Results:  Literature review: The literature was reviewed to assess the effectiveness of selection practices to predict successful gradation and the impact of rural pipeline components on eventual rural practice. Undergraduate academic performance is the strongest predictor of medical course academic performance. The predictive power of interviews is modest. There are limited data on the predictive power of other measures of non-cognitive performance or the content of the undergraduate degree. Prior rural residence is the strongest predictor of choice of a rural career but extended rural exposure during medical training also has a significant impact.

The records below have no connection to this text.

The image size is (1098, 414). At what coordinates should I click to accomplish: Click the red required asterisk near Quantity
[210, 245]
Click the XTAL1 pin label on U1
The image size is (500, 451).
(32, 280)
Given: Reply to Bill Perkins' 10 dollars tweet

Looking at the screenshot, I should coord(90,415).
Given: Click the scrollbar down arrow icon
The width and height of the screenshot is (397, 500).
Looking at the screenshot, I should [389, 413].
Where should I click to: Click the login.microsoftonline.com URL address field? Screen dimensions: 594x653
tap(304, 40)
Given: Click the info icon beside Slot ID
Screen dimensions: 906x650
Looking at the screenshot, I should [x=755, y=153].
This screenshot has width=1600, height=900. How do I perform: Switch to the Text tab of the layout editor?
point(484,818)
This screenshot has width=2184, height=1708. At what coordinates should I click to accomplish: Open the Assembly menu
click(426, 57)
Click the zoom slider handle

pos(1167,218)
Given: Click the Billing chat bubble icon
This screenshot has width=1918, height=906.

The most significant influencing factors are: professional support at national, state and local levels; career pathway opportunities; contentedness of the practitioner’s spouse in rural communities; preparedness to adopt a rural lifestyle; educational opportunities for children; and proximity to extended family and social circle. Analysis of selection methods: Staff involved in student selection into 9 Australian graduate entry medical schools were interviewed. Four themes were identified: (1) rurality as a factor in student selection; (2) rurality as a factor in student selection interviews; (3) rural representation on student selection interview panels; (4) rural experience during the medical course. Interns’ career intentions: Three themes were identified: (1) the efficacy of the rural pipeline; (2) community connectedness through the rural pipeline; (3) impediments to the effect of the rural pipeline, the most significant being a partner who was not committed to rural life
Conclusion:  Based on the literature review and interviews, 11 strategies are suggested to increase the number of graduates choosing a career in rural medicine, and one strategy for maintaining practitioners in rural health settings after graduation.

Key words:  graduate entry, rural pipeline, school admission criteria, student selection.